Their leader bears witness – rats in the urinals, roaches in the chillers, shaving kits in the kitchen – and she points to matters societal: a broader culture of bad hygiene got us where we are, from Lohari Gate to Akbari Mandi. ‘That’s where the resistance is,’ she says. ‘You show up there, and all of a sudden, there’s locks on all the gates and everyone’s disappeared…they say their fathers’ fathers did it, and so should they.’
But even as the director smashes our idols, she also shatters our conventions: as a female officer in the field from dusk to dawn, and as that rarest of unicorns: a civil servant improving the lives of our citizens. More than any government functionary in 2015, Ayesha Mumtaz repaired the people’s faith in service delivery. Thus her nomination for Person of the Year; thus her status as a one-woman wrecking ball.
Asked whether protecting the culinary concerns of 100 million people was overwhelming, the director smiles. ‘I feel thrilled.’ This is more of the old world zealot, but that may be missing the wider picture.

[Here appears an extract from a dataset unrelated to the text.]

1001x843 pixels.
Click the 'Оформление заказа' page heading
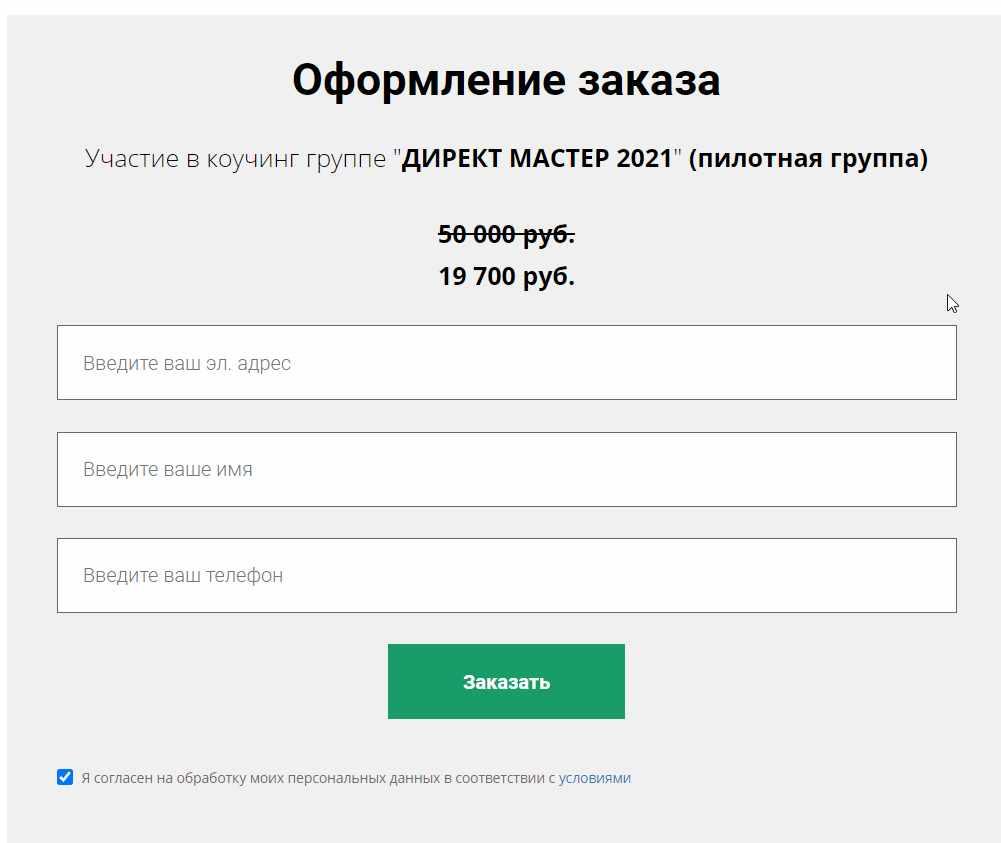pos(506,80)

Part of the adulation Ayesha Mumtaz inspires is because she stands at the intersection of all that Lahore is about: food and politics, in that order. And to hear a famous playwright describe the latter, they may be one and the same, ‘This is gastric juices churning, this is enzymes and acids, this is intestinal is what this is, bowel movement and blood-red meat – this stinks, this is politics […] the game of being alive.’
And by exposing the game’s rotten underbelly, the director may have brought Lahore back to life.